RUISDAEL, Jacob Isaackszon van
(b. ca. 1628, Haarlem, d. 1682, Amsterdam)

Waterfall with Castle Built on the Rock

c. 1665
Oil on canvas, 100 x 86 cm
Herzog Anton Ulrich-Museum, Braunschweig

Dutch painting in the 17th century is characterised by the multitude of genres in which individual painters specialised. Jacob Isaacksz. van Ruisdael, the painter of this impressive work, is one of the most important, most versatile and most productive landscape painters of the second half of the century.

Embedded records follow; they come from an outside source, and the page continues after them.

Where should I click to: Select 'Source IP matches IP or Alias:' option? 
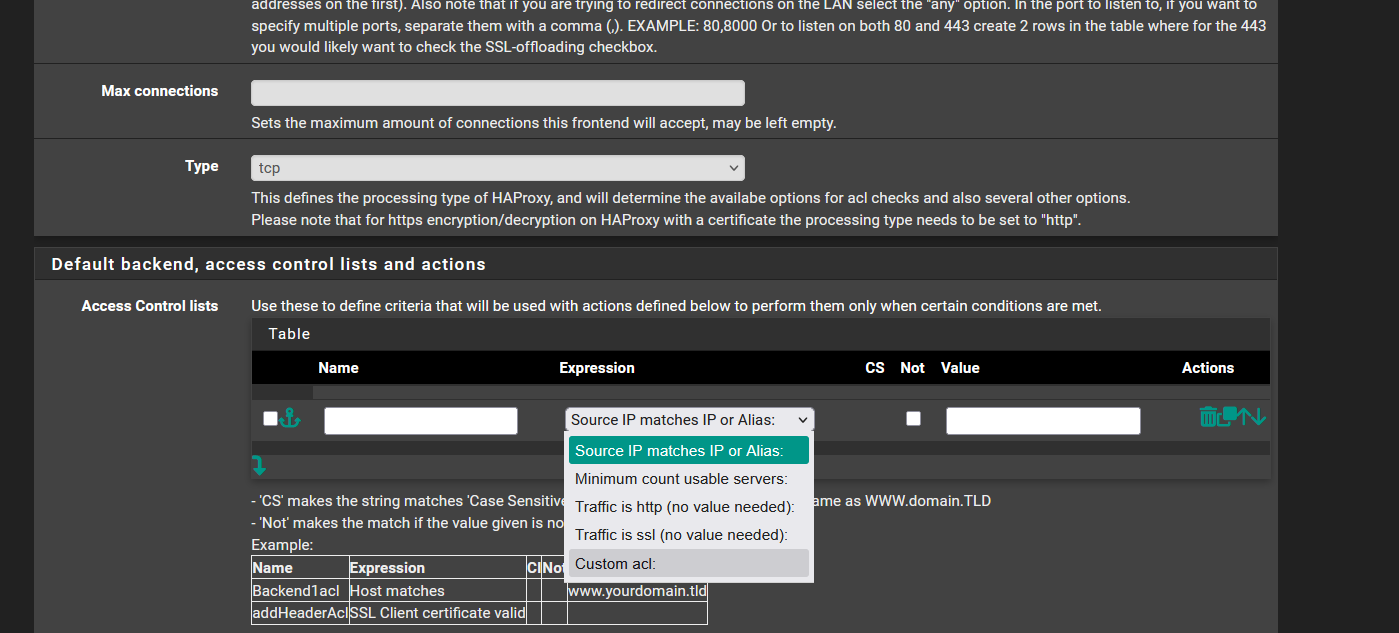688,451
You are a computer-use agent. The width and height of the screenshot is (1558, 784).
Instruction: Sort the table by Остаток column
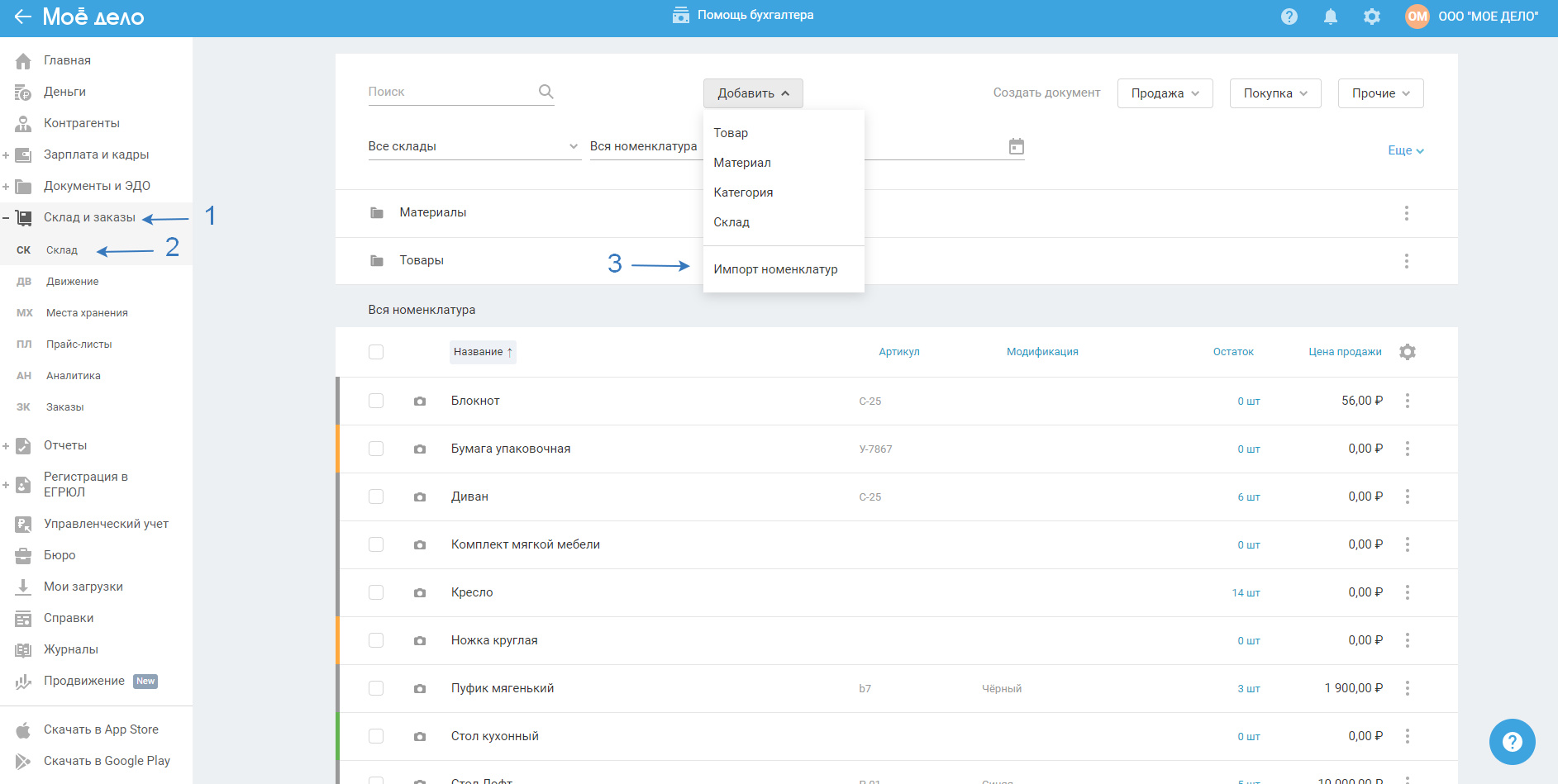click(x=1232, y=352)
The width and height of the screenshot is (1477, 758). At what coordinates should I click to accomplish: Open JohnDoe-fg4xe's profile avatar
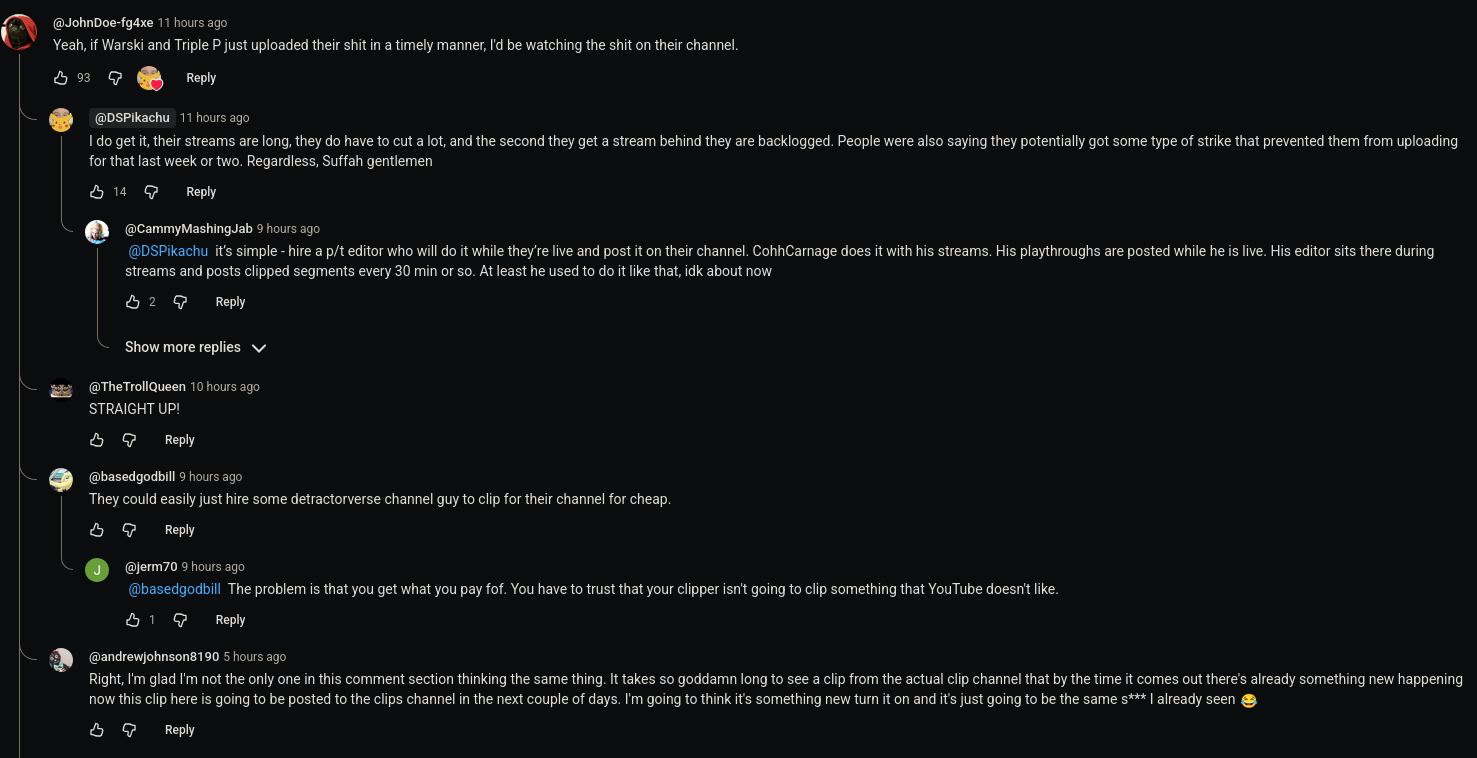click(19, 32)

Ruisdael painted many variations on this theme, a Nordic mountain landscape with rushing waterfall. In his choice of subject matter, he was influenced by Allaert van Everdingen, another landscape painter. Unlike the latter, however, Ruisdael had never been to Scandinavia, and so his paintings were based not so much on studies from nature as on van Everdingen's example and his own powers of imagination.

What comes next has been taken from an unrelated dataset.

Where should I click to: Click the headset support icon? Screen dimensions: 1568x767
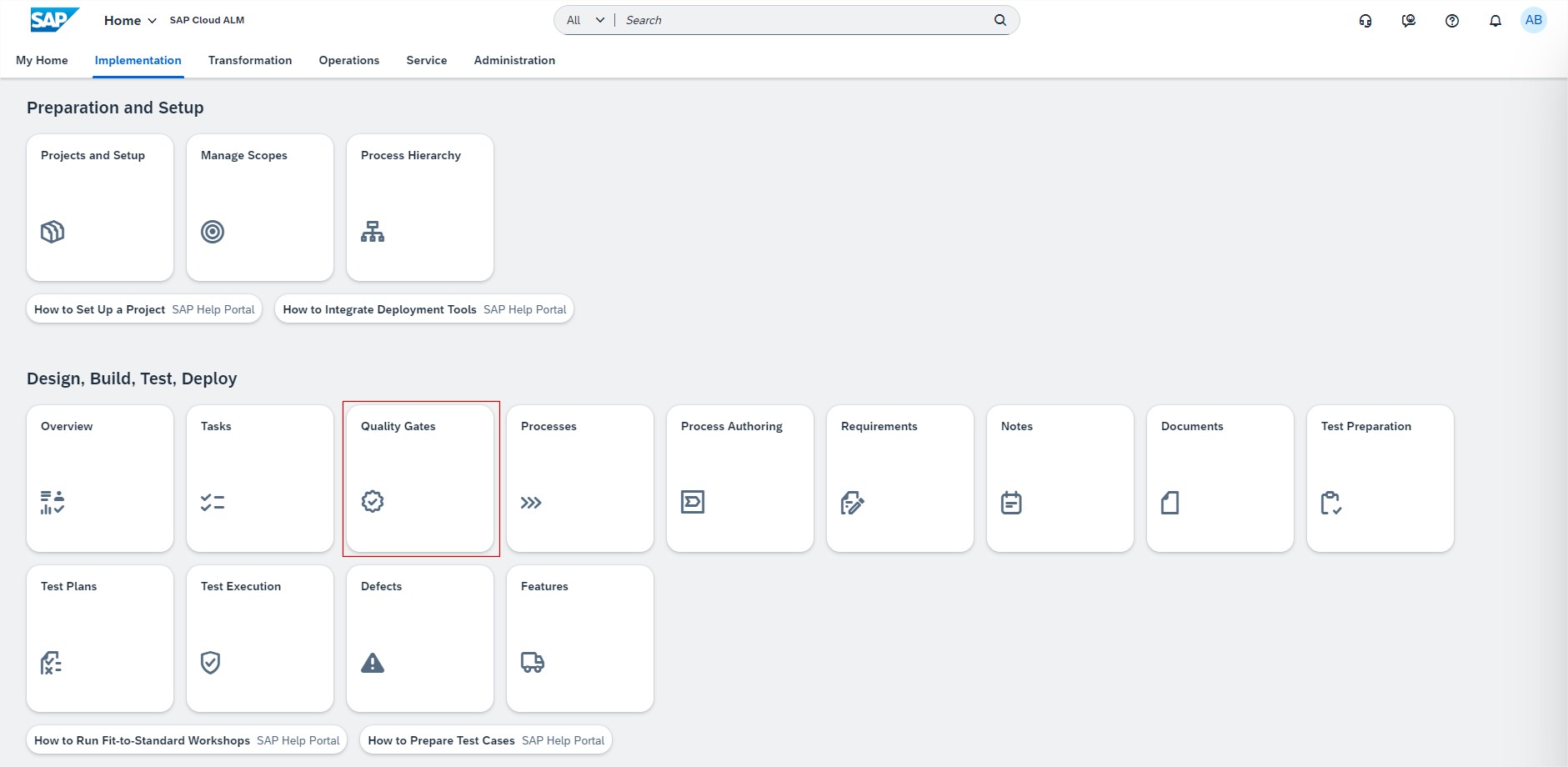[1365, 21]
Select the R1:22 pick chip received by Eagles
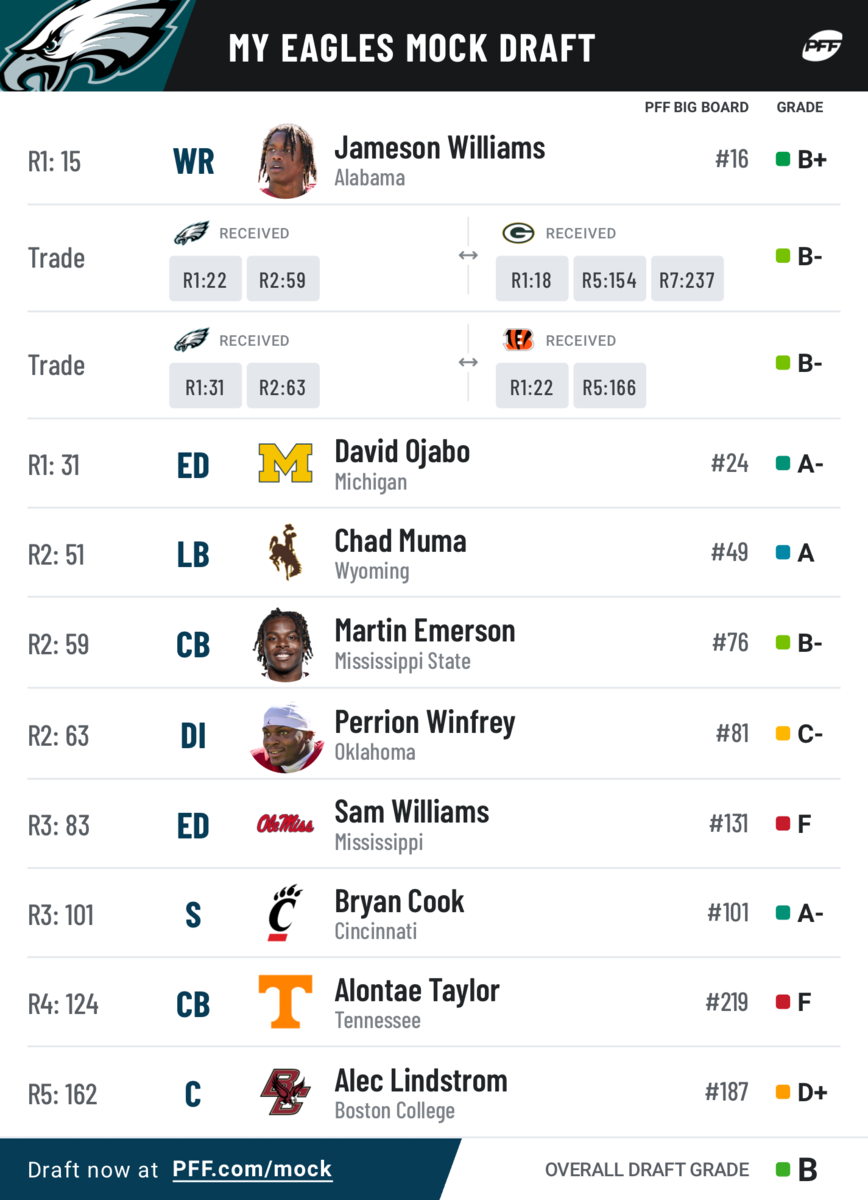The height and width of the screenshot is (1200, 868). tap(205, 279)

Yet what the viewer encounters in Ruisdael's painting is not merely an apparent representation of the visible in a seemingly realistic snapshot; his imposing, often vertical compositions also have a spiritual dimension in their symbolic reference to the transient. The apparent realism becomes an instrument for a deeper level of meaning. The passage of human life might be compared with the powerful waterfall, plunging downwards over the rocky steps. The constant flow of foaming water over craggy stone formations offers an allegory of human life as ceaseless struggle, and suggests its transience. Alongside this moral and dialectical purpose is a poetical element deriving from the heroic aspect of the subject matter and the dramatic opposition of light and shade, the theatrical contrast of the lighting creating its own specific atmosphere.